The elderly are among the highest risk groups for complications related to influenza. In fact, the Centers for Disease Control and Prevention (CDC) states that up to 85 percent of deaths related to the flu occur in people aged 65 or older. Because flu is so dangerous for seniors, it’s important for family caregivers and elderly care providers to protect them from the flu.
Avoid Ill Friends and Relatives
Unfortunately, some of the biggest gatherings of family and friends occur during flu season, at Thanksgiving and Christmas. If an expected guest is ill, it may be best for them to stay away from your aging family member. Ask your family and friends to inform you if they are ill. If they are experiencing any of the following symptoms, they should probably stay away:
- Muscle aches
- Sore throat
- Stuffy nose
If a guest with symptoms arrives, be sure to seat the elderly adult as far from them as possible and take additional steps to prevent the spread of the virus.
Other Ways to Prevent the Elderly from Getting the Flu
In addition to avoiding ill friends and family, there are many other things family caregivers and elderly care providers can do to help seniors to avoid the flu, such as:
- Get a Flu Vaccination: The CDC recommends that seniors receive an annual flu vaccination.
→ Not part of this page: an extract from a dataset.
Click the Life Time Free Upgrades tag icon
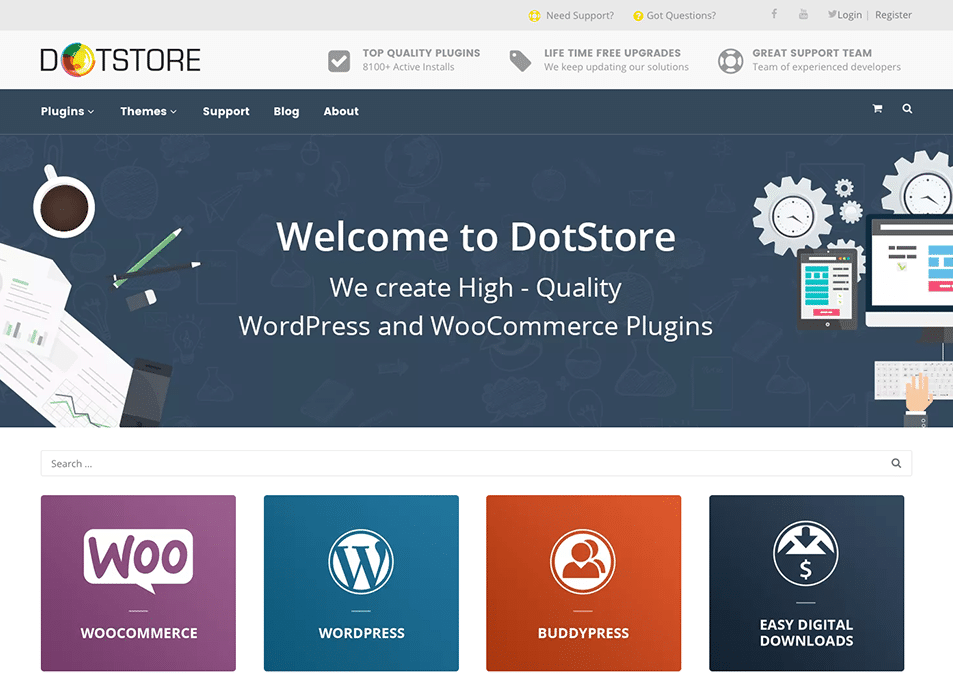This screenshot has width=953, height=696. [520, 60]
In addition, those who are frequently around older adults should also be vaccinated.
- Wash Hands: Remind your aging family member to wash their hands frequently, especially if they have been out in public where they may come into contact with germs. Keep hand sanitizer handy.
- Don’t Touch the Face: Ask seniors to try not to touch their eyes, nose, or mouth since that can spread germs.
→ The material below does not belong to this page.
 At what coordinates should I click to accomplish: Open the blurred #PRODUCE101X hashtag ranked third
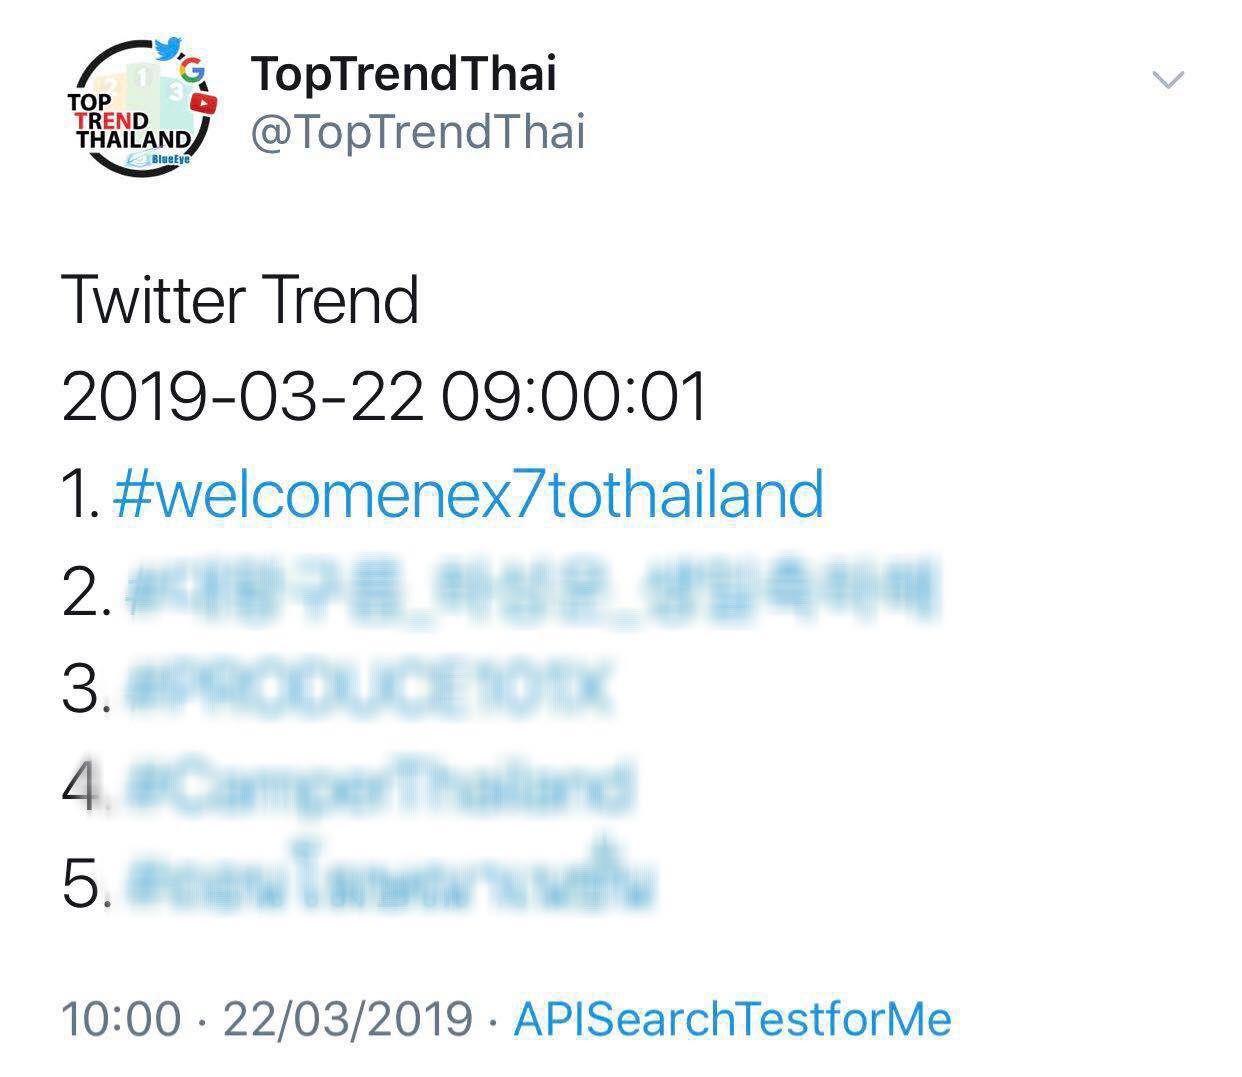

- Disinfect Surfaces: Carry disinfecting wipes to wipe off shopping carts or other public surfaces that may have germs on them. At home, wash and disinfect surfaces as well.
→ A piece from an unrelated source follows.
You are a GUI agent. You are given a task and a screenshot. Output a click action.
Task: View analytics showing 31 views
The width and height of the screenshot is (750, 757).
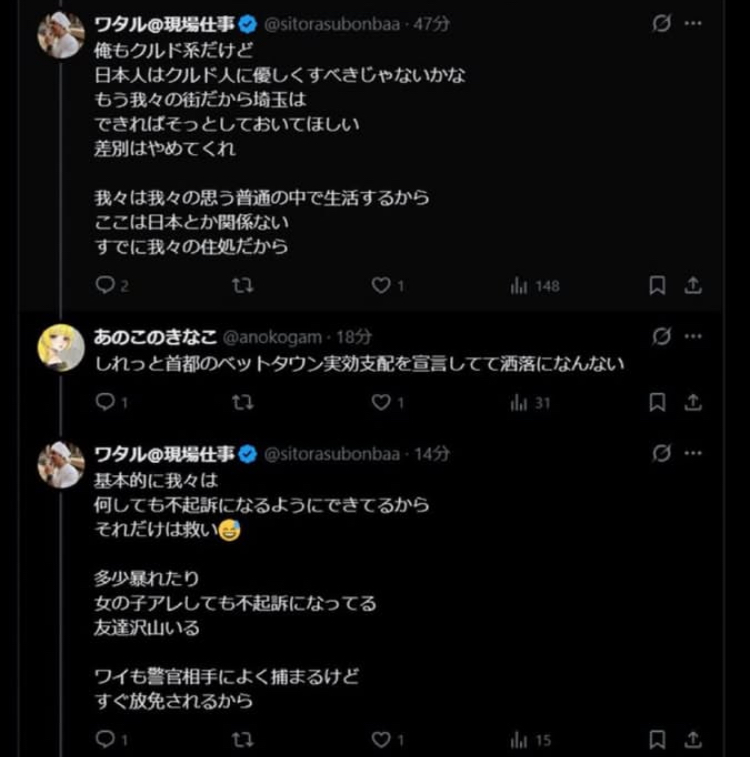point(531,402)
- Adopt Healthy Habits: Helping older adults to stay in good general health can make them better able to fight off the flu virus. A combination of healthy eating, exercise, and drinking plenty of fluids will help.
If your loved one does come down with the flu, an elderly care provider can help them while they recover. Elderly care providers can remind them to take medications, encourage them to drink fluids, and make healthy meals for them. Elderly care providers can also help with housecleaning to prevent germs from spreading.